Why the Best Competitors Don't Always Make the Best Teachers — And Why Léo Santos Is Different

Being elite at something and being able to teach it to a complete beginner are two entirely different skills. Very few people ever have both.

Anyone who has spent time around high-level sports has run into this problem: the athlete who was so naturally gifted, so far ahead of everyone else, that they never had to consciously break down what they were doing. Ask them how they do it and you often get a shrug, or an answer that only makes sense to someone who's already elite. That's not a knock on those athletes — it's just a byproduct of how talent works. The very thing that makes someone dominant can make it hard for them to explain their own dominance to someone starting from zero.

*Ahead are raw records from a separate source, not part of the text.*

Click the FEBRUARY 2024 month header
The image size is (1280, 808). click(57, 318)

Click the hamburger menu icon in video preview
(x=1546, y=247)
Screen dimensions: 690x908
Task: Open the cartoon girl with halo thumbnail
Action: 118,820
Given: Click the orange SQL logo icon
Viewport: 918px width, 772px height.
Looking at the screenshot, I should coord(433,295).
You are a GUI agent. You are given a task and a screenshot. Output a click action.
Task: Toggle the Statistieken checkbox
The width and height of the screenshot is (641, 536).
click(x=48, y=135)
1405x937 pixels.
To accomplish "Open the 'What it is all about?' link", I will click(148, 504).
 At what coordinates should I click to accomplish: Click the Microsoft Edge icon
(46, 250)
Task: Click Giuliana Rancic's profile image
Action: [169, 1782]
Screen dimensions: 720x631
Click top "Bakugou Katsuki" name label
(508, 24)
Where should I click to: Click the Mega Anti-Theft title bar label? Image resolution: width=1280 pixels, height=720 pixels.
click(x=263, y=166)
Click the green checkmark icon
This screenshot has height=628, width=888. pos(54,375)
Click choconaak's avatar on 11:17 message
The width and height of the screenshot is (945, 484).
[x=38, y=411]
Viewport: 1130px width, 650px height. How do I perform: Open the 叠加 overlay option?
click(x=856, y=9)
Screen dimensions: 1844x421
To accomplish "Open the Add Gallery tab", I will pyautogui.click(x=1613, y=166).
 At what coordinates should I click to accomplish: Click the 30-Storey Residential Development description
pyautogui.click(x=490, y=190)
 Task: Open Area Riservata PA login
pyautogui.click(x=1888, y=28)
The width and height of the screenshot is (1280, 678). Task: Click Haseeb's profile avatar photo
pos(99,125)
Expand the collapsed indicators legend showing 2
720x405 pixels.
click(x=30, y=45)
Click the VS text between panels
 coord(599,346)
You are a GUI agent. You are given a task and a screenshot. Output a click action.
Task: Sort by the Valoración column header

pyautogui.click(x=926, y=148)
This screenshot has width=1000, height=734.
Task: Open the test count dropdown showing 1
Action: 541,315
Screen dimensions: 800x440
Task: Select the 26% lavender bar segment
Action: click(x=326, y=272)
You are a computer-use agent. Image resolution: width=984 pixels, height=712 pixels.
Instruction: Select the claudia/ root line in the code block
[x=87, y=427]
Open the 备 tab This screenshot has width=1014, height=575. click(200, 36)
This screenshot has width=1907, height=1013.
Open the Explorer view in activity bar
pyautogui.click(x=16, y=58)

The gap between doing and teaching

Jiu-jitsu is full of instructors who competed at a high level but struggle in a different way when they step in front of a room of beginners. The instincts that made them dangerous on the competition mat don't automatically translate into the patience, sequencing, and plain language required to teach a technique to someone who has never rolled before. Teaching a beginner requires slowing everything down to the smallest possible piece — the exact hand placement, the exact weight distribution, the exact moment to move — and most elite competitors have never had to think at that resolution because it became automatic for them years ago.

The rare exception

Léo Santos is the exception to that pattern, and it shows in how he coaches. He started BJJ at age four under Wendell Alexander, which means his understanding of the fundamentals didn't just arrive — it was built, piece by piece, over decades, long before he became one of the youngest BJJ World Champions in history. That early, deliberate foundation is likely a big part of why he can still access and explain the basics clearly: he didn't skip that stage of development, he lived in it the longest.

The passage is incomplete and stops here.